-- start of RECORDS FOR PROCESSING --

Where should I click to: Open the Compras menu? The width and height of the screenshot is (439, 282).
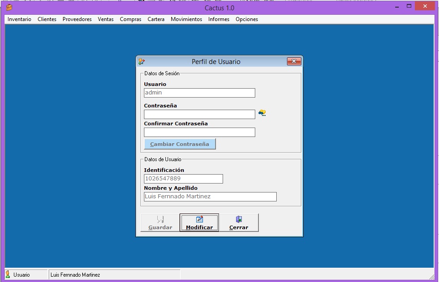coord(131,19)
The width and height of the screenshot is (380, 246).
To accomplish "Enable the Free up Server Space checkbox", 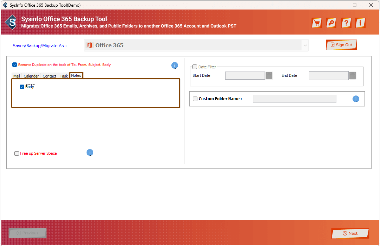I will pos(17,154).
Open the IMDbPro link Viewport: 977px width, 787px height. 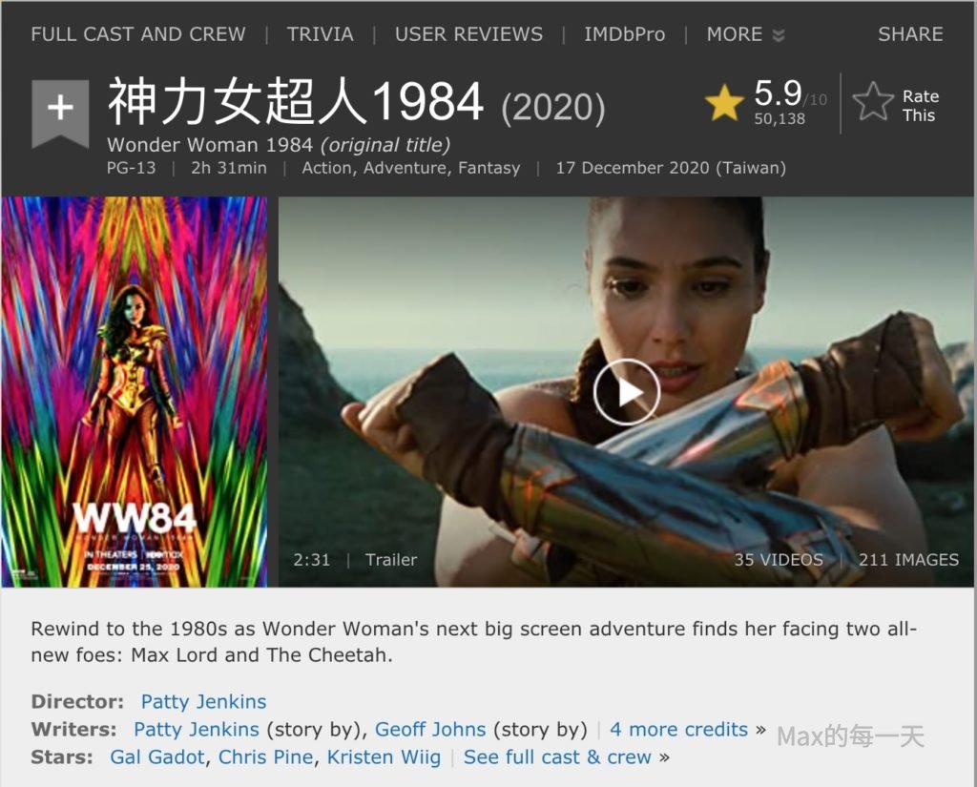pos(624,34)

-- end of RECORDS FOR PROCESSING --
-- start of RECORDS FOR PROCESSING --

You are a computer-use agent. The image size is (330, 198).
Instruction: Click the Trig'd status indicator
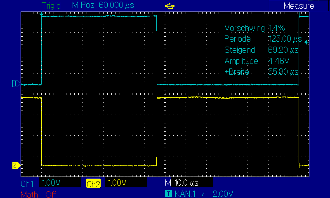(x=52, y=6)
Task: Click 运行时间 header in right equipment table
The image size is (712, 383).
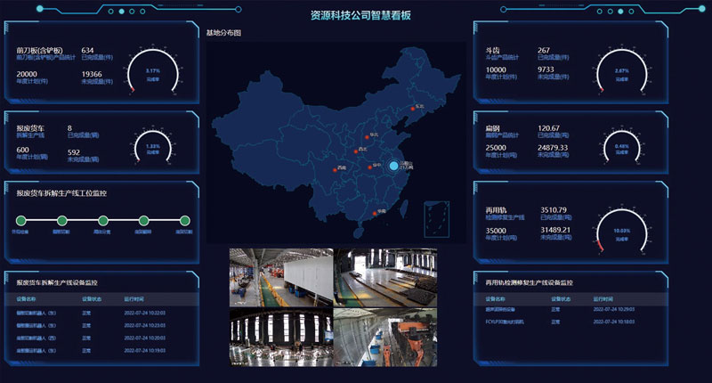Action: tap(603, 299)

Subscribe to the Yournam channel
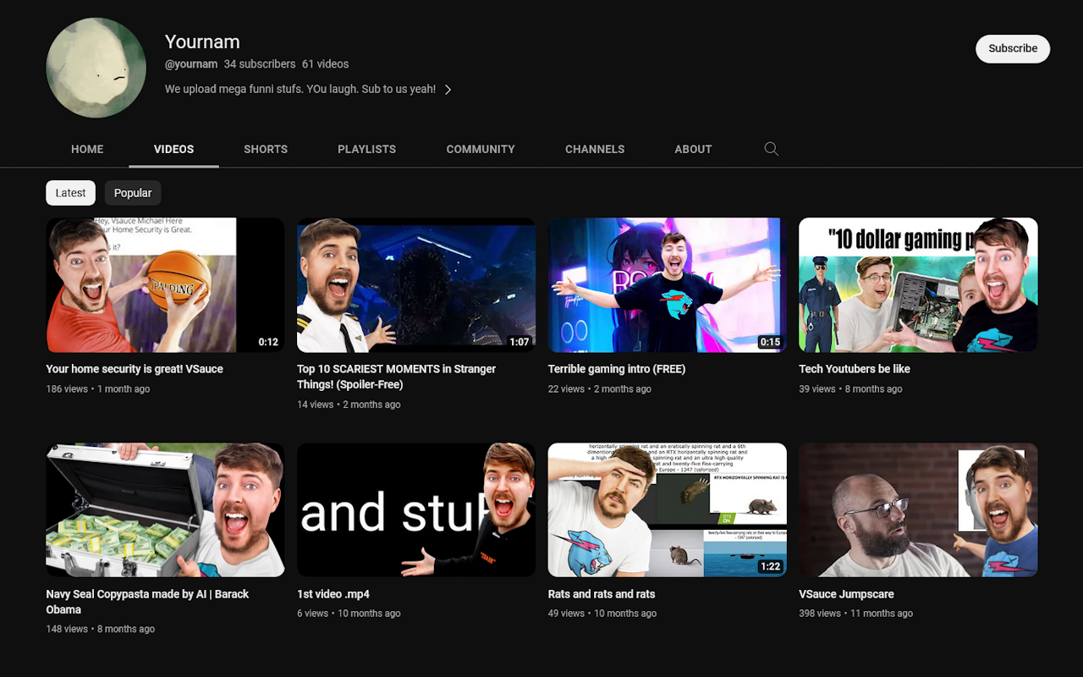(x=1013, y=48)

-- end of RECORDS FOR PROCESSING --

■ **WHAT THE TASK REQUIRES**:
Output the lines as a numbered list, leaving out any blank lines and the pictures. Begin at the line containing "Task: Click 运行时间" and stop after the line containing "(x=1013, y=48)".

■ **EXERCISE OUTPUT**:
1. Task: Click 运行时间 header in right equipment table
2. The image size is (712, 383).
3. Action: tap(603, 299)
4. Subscribe to the Yournam channel
5. (x=1013, y=48)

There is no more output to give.